Lately I have realized I need to be more objective and less complimentary towards my subjects and subject matter. It’s important I create get-to-the-point reporting, be a little more controversial perhaps and ask the tough questions.
I think that it’s time to tell the world who is making a real go of indoor vertical farming and controlled environment agriculture as it relates to precision Ag in particular, and who is not. No more semi-cloaked endorsements of unproven start-ups. No more ink for those operating under the guise of “smoke and mirrors” while bankruptcy looms just around the corner.
To take any other position would not be fair to the readers of Urban Ag News or responsible to the industry at large.
But for this one last time, I’m going keep my rose-colored glasses firmly on and tell you, dear reader, about my first indoor Ag crush. She’s from the Netherlands. Her name is PlantLab and in the summer of 2014 I fell hard for her. I was seduced by her pink lights and kick-ass website, but mostly how I felt she kind of liked me too. Maybe it was my unbridled passion for this nascent industry. Maybe it was my fearlessness in wanting to connect to such an industry hottie. It was during this time that I was in transition after leaving a 20-year career in software. Like after any breakup, I was lonely and vulnerable. I was looking for someone, anyone, to pay attention to and ultimately affirm me. Admittedly, I was on the rebound and PlantLab stepped into a role of gently leading me into this new, indoor Ag world. For this, I am forever in her debt.
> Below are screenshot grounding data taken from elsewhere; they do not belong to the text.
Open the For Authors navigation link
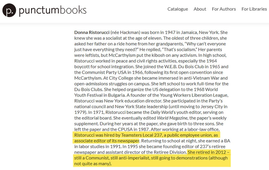Screen dimensions: 269x170 coord(224,9)
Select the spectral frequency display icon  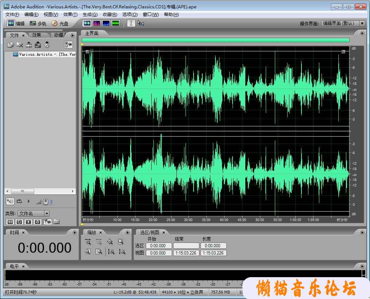97,23
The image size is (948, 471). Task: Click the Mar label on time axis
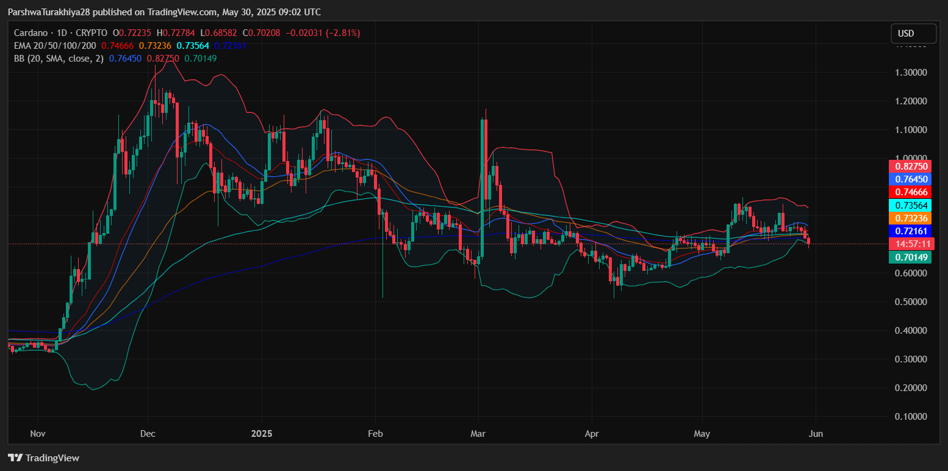478,434
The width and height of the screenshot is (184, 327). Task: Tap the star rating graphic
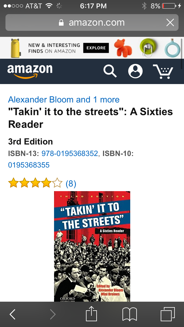click(35, 183)
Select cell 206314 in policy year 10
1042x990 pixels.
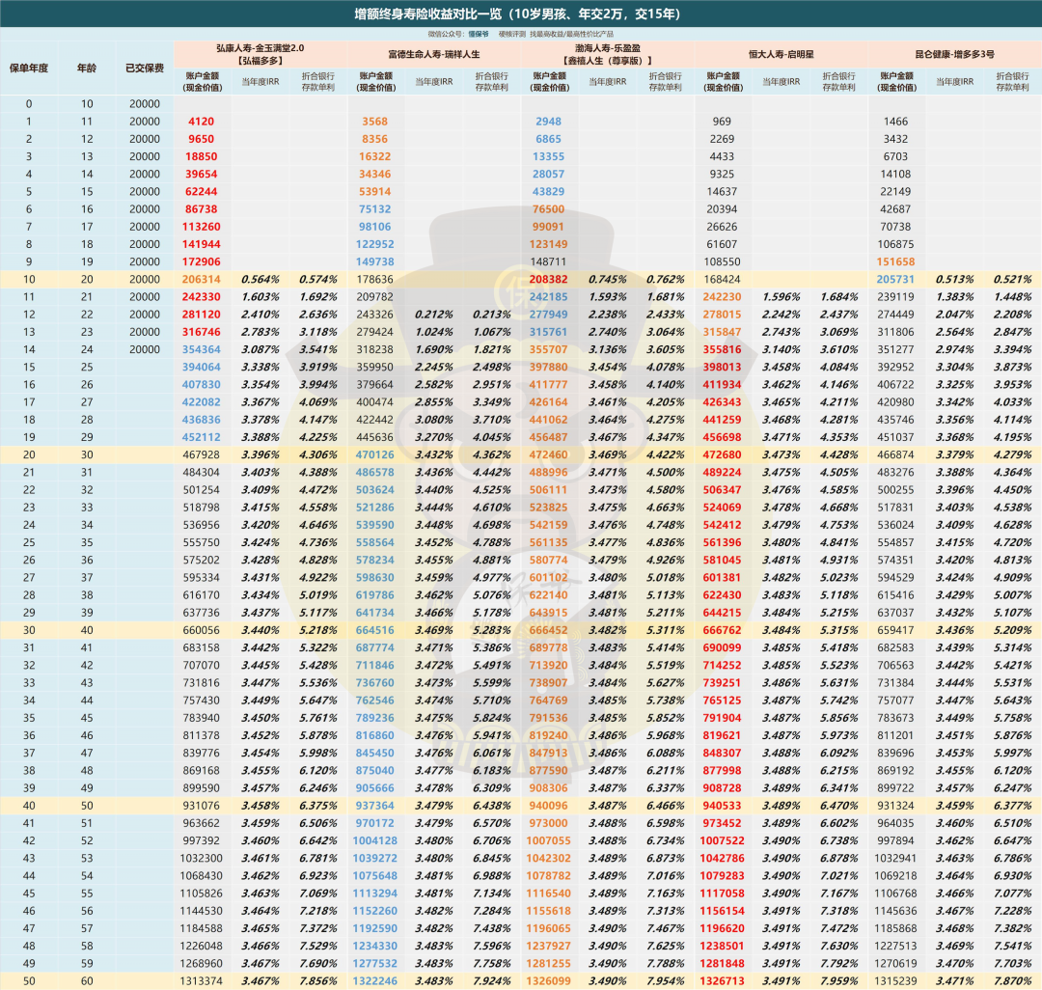point(202,279)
What’s the best way to describe PlantLab? She’s tall, blond and Dutch. I’m kidding – PlantLab describes herself from the aforementioned website, “We are on a mission to change the way we feed the world. Our ultimate goal is to ensure that plants can reach their full potential, so that we can have a world where everyone has access to a sustainable source of safe, affordable and nutritious food. Radically transforming traditional agricultural practices is an enormous challenge, and we need substantial support to do this.” To need and be needed? I’m all in.
In three words, I would describe PlantLab as a company based on science, research and knowledge. They partner with various industries, enabling technology while integrating the work they do to help others grow better plants. Not only are those plants used for food consumption but also for bio-pharma (medicine/vaccines/antibiotics), fuel and for the creation of flavors and fragrances as well.
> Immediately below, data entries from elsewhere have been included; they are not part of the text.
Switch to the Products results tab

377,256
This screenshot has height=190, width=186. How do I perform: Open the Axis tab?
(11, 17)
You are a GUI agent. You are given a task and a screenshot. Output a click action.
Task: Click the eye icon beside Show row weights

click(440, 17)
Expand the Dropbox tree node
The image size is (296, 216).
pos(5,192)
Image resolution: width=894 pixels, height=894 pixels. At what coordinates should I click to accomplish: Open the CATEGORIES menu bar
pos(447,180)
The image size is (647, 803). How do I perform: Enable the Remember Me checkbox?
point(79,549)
As luck would have it in mid-2014, my summer of love, PlantLab opened a new office in Palo Alto. As a California-based human, I pounced. It would be a long distance relationship but I could handle it. I immediately reached out to their NorCal team which included new Stanford grad (Earth Systems/Sustainability M.S.), Karrah Phillips and seasoned (Nutraceutical) pro, Brian Lanes. In time, Karrah and Brian became ever more open to my weekly inquiries about this burgeoning industry and welcomed my audacious advances. Persistence can really be the key to success and ultimately they submitted to my overtures. We became quite close. I now consider them both to have been integral in my quest to establish a new vocation.
Fast forward two years and I’m sitting in a restaurant in Berkeley with Brian discussing PlantLab’s most recent endeavors and initiatives. He is clear that PlantLab seeks to make a social impact (versus primarily an economic one) not only on food production but on human health. Researching the metabolic pathways through whole plant physiology, for example, is one avenue he elucidates as his work relates to bio pharma (think: Artemisia), bio fuels, plant breeding and tissue culture. Those researchers include scientists at Universities, Research Laboratories, and Innovation Centers spread out across the U.S. and Canada.
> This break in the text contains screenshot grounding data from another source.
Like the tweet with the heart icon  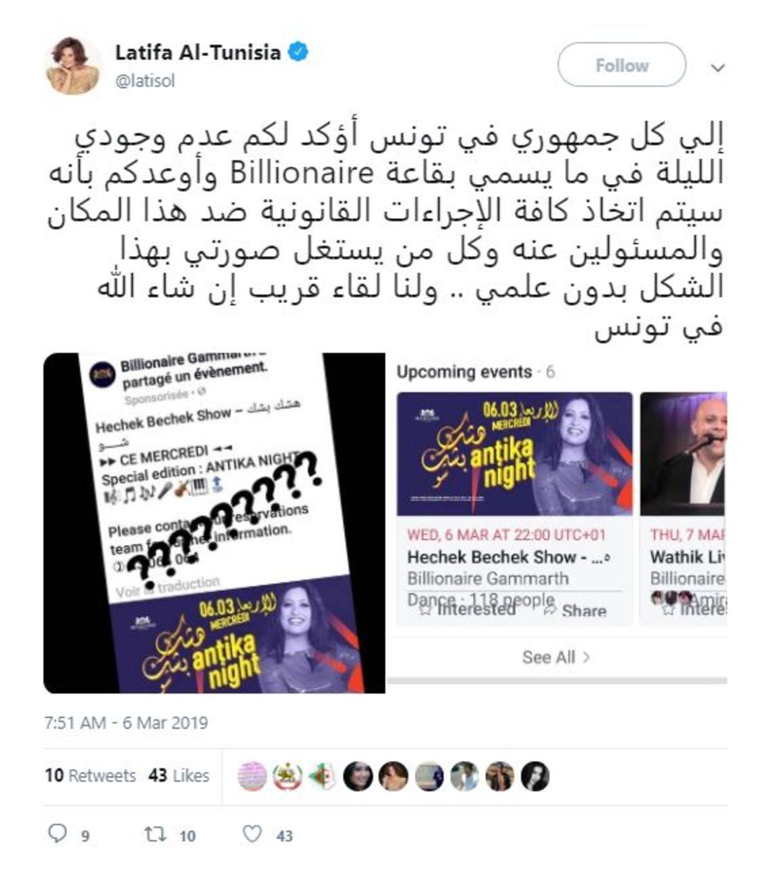252,835
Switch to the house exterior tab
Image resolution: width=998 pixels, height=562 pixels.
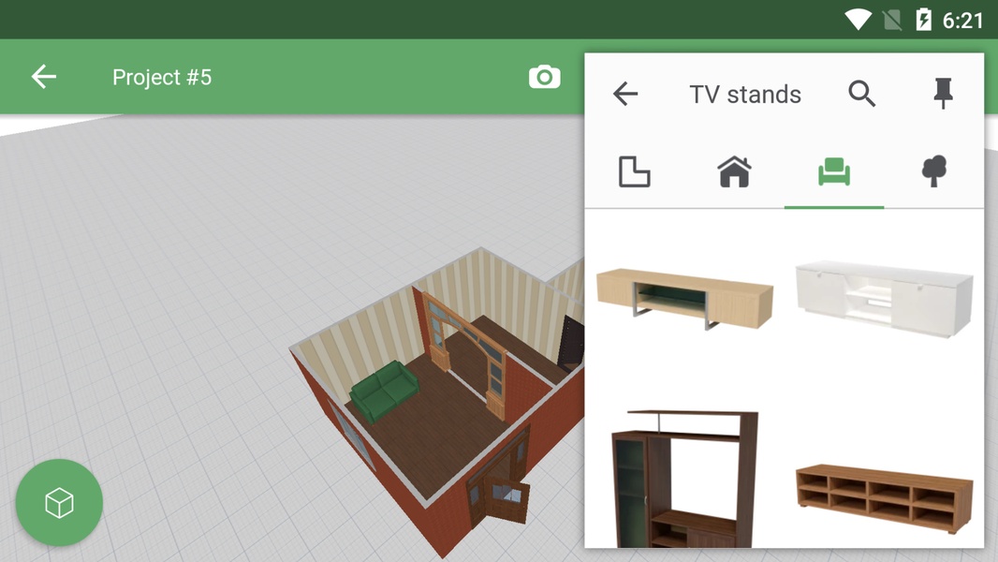tap(734, 171)
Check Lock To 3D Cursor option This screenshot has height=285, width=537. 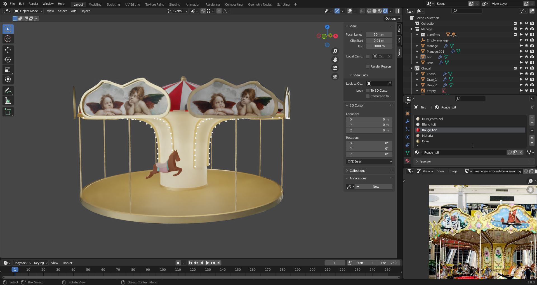(x=368, y=91)
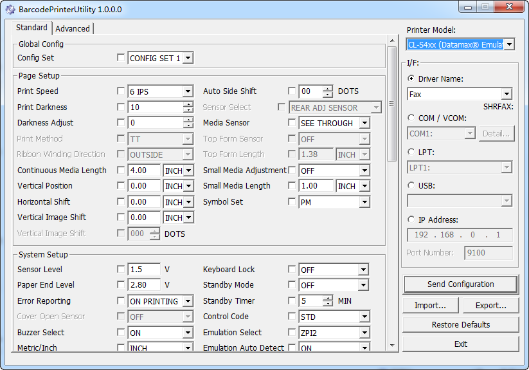Minimize the BarcodePrinterUtility window

pyautogui.click(x=467, y=7)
To accelerate scientific knowledge Brian emphasizes, “Research dollars need to be spent wisely.” Currently, much of his time is spent with teams focused not only on plant physiology but also energy and larger food system needs, and active ingredients for use in cosmetics, flavors and fragrances, and pharma and nutraceutical’s. The central focus of PlantLab’s business remains the creation of plant recipes developed using their own technology and software, in their turnkey Plant Production Units (PPU’s). The many ways this is applied demonstrates the potential of controlled environment agriculture. More than anything, however, Brian is about making an impact through relationships. He’s certainly made an impact on me.
I started this blog with a mandate that going forward I would ask tough questions. Questions that would make people feel uncomfortable and possibly even agitated. At this advanced and candid stage of our relationship, Brian comfortably indulged me. I asked whether or not PlantLab was solvent and profitable. He soberly stated that not only are they profitable, they’ve never taken a dime of venture capital funding. He went further and told me at this juncture they are essentially self-funded, putting their profits directly back into PlantLab.
Knowing Brian and PlantLab as I do now, I can state for the record his words are the truth and void of any embellishment.
Truth….a word I’ll be intently focused on going forward. The industry deserves no less.